Americans for Nonsmokers’ Rights (ANR) applauds the long overdue decision to eliminate the marketing and sale of menthol tobacco products. This is a critical, evidence-based tobacco control policy and an important step to counter the legacy of tobacco industry targeting of Black people for a lifetime of addiction. This move follows previous actions that banned other flavored cigarettes in 2009.
While the FDA begins to take action, localities should continue leading the way by adopting stronger local laws to prohibit the sale of ALL flavored tobacco products and vaping products, including menthol.
The reason for the years of delays and roadblocks for FDA to take action to regulate menthol is due to ongoing interference from the tobacco industry – not from a lack of science. We have long known the hazards of mentholated tobacco products and the potential benefits of a ban on menthol and other flavors.
In response to the FDA’s earlier delays and roadblocks, grassroots activism helped communities move forward with local laws to end the sale of flavored tobacco products in cities like San Francisco and Oakland. These local laws demonstrate that policies are effective and popular.

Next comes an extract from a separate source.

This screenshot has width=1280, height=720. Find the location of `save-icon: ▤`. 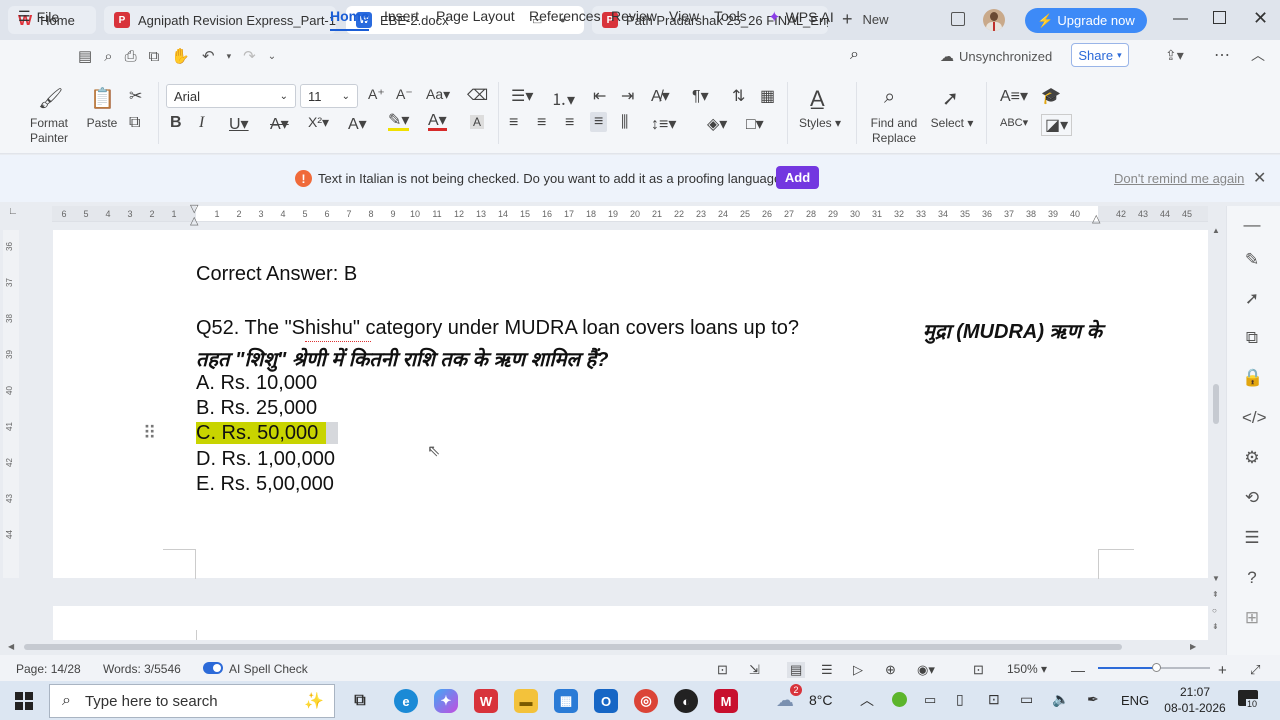

save-icon: ▤ is located at coordinates (85, 56).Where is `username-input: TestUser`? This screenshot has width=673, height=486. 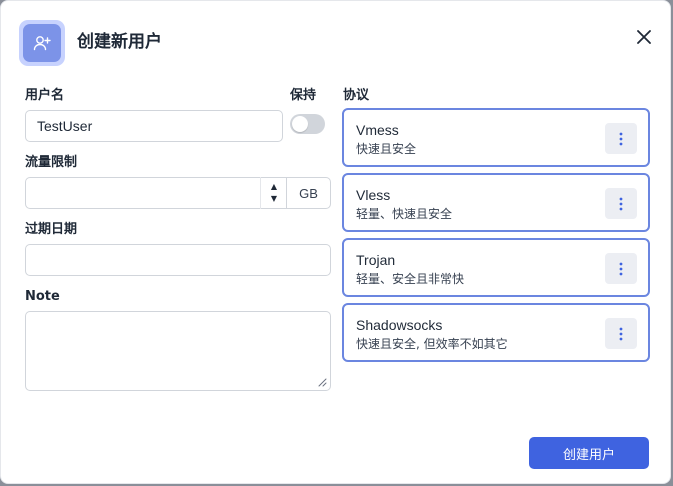 username-input: TestUser is located at coordinates (154, 126).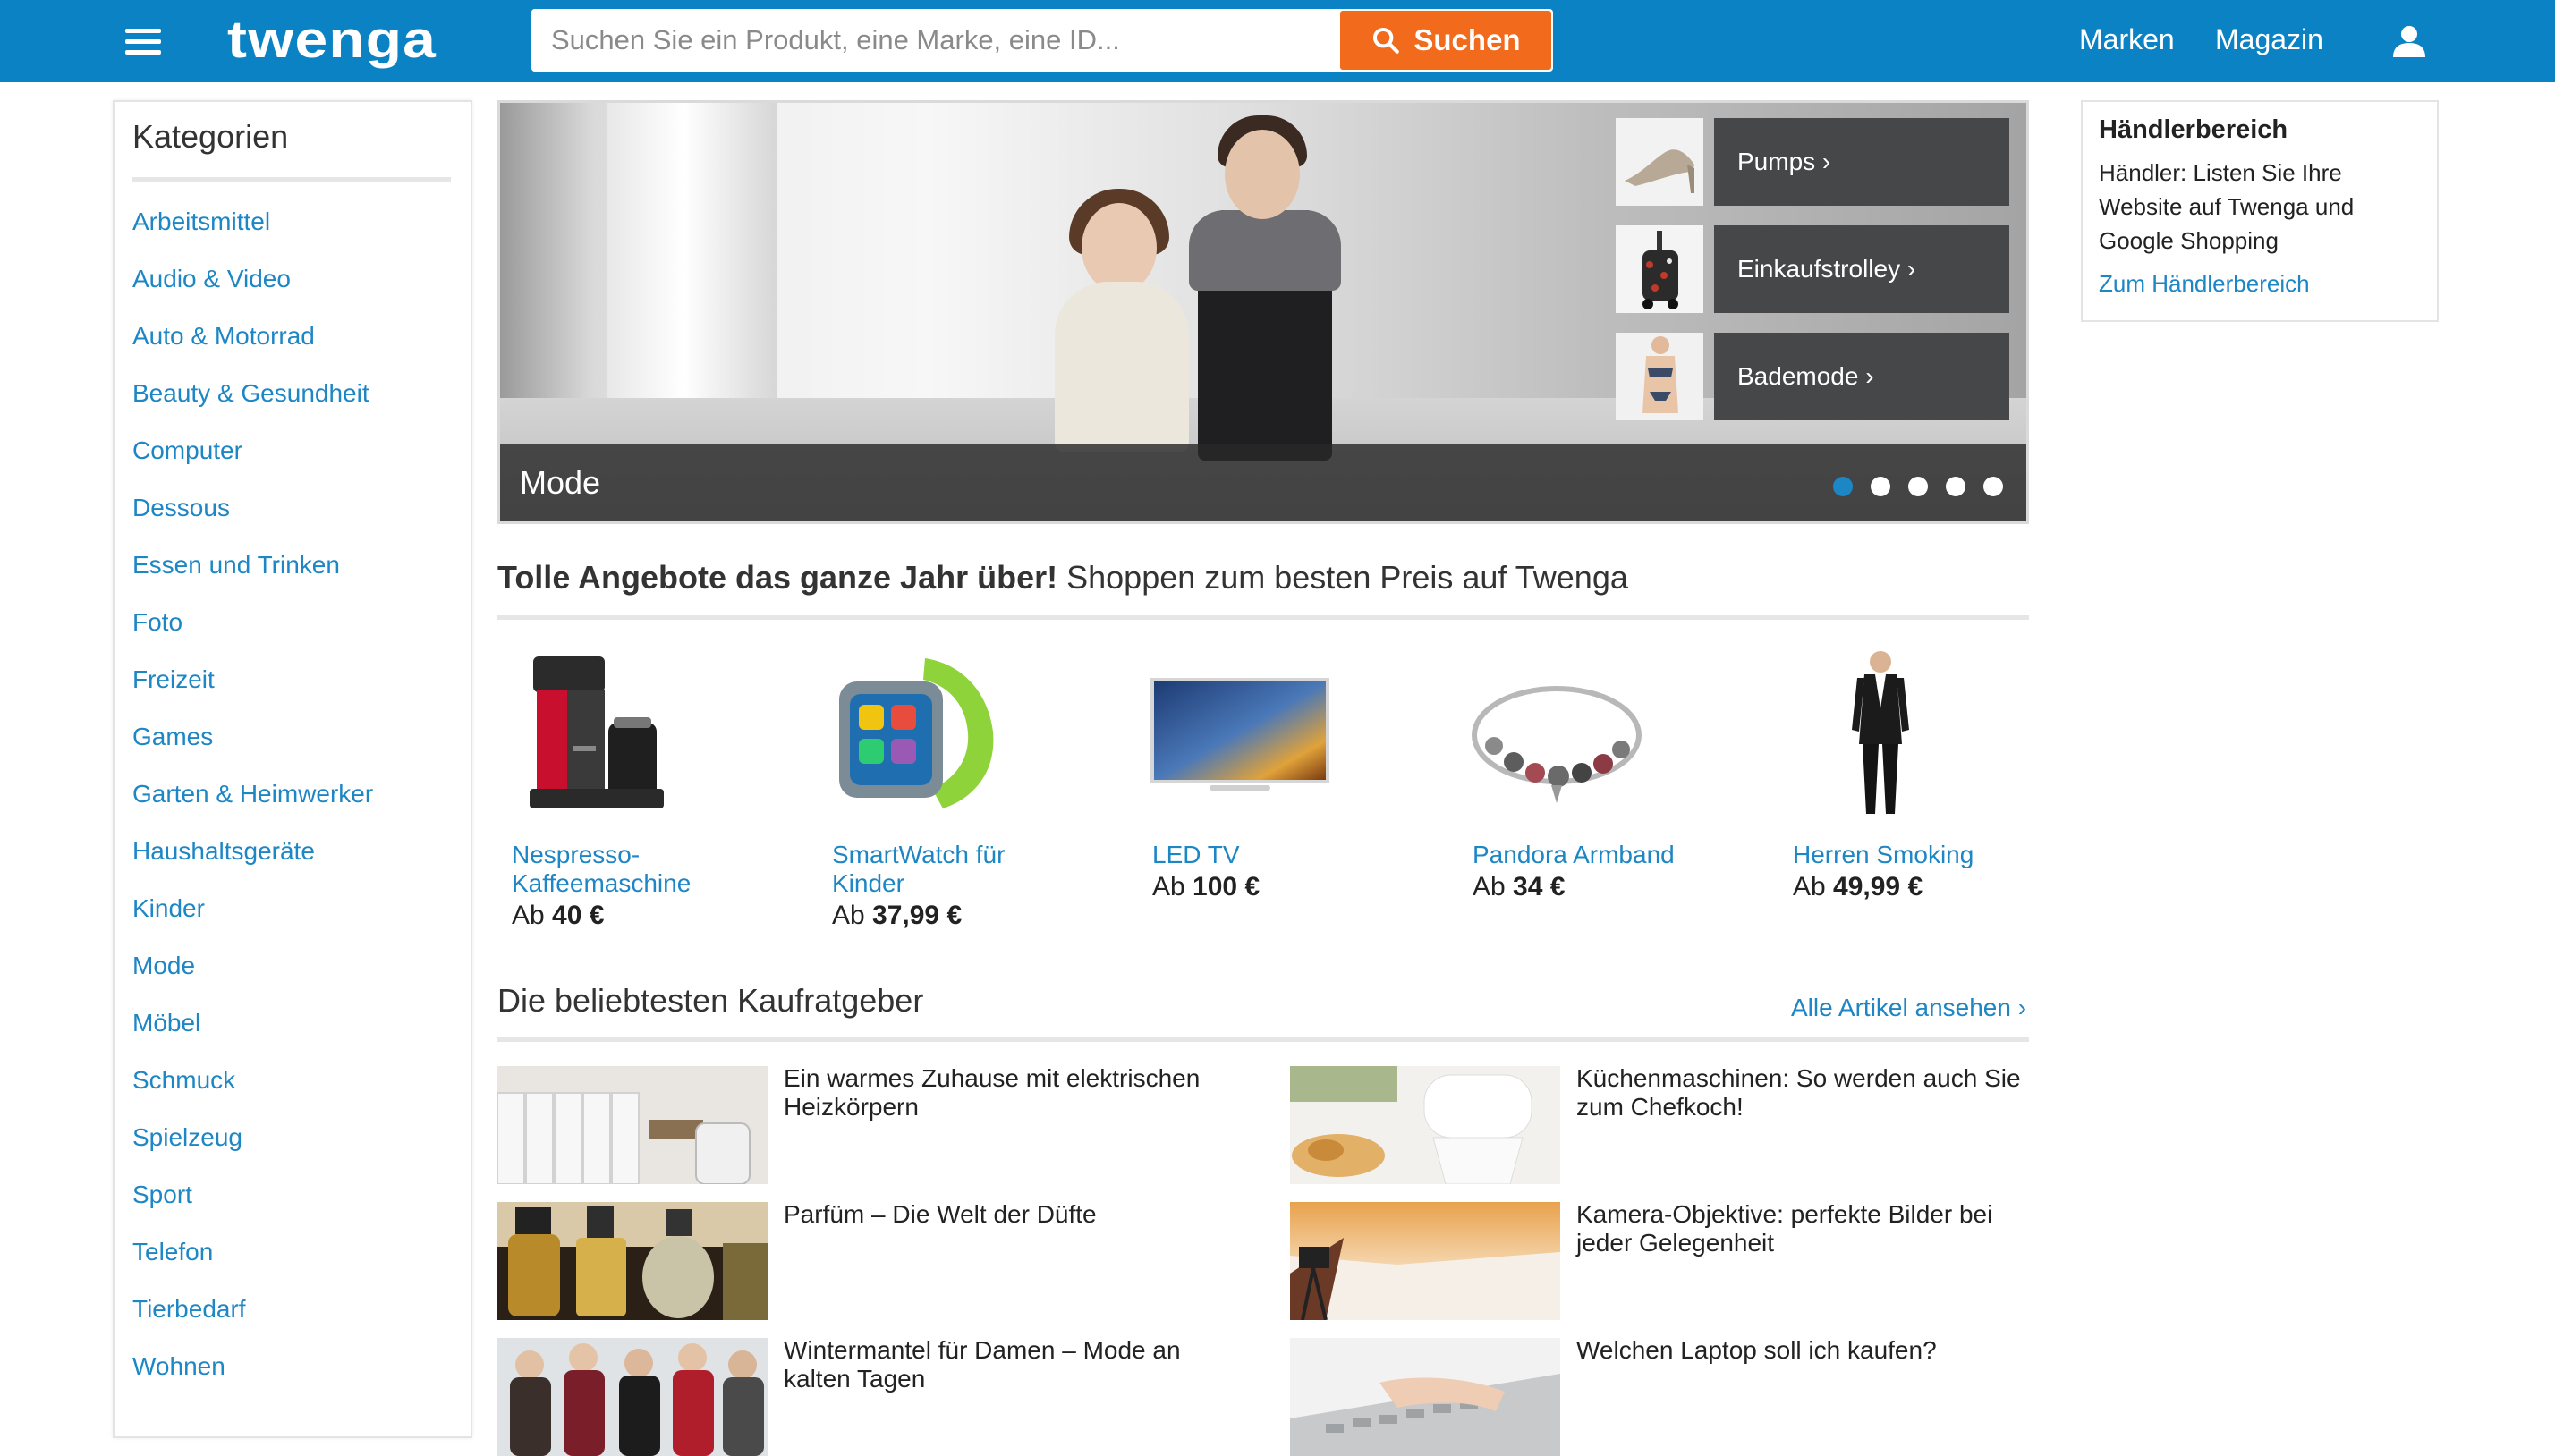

Despite aggressive industry interference over the years, two organizations in particular have maintained steadfast leadership over the last decade for building the movement for removing menthol from tobacco products: African American Tobacco Control Leadership Council (AATCLC) and Center for Black Heath and Equity (formally NAATPN). Key leaders including AATCLC founders Dr. Valerie Yerger, Dr. Philip Gardiner, and Carol McGruder as well as Delmonte Jefferson lead the work in educating communities and elected officials, advocating for local and state laws, testifying at FDA Tobacco Products Scientific Advisory Committee (TPSAC) meetings, and organizing partners in support of the movement. Their pioneering leadership laid the groundwork for localities to take action and generating more evidence that these policies will protect public health, particularly amongst those targeted most heavily by the tobacco industry to smoke methol cigarettes.
Today, we celebrate with everyone working towards health equity and thank those who spent years paving the way for this important victory through their leadership, activism, education and community organizing.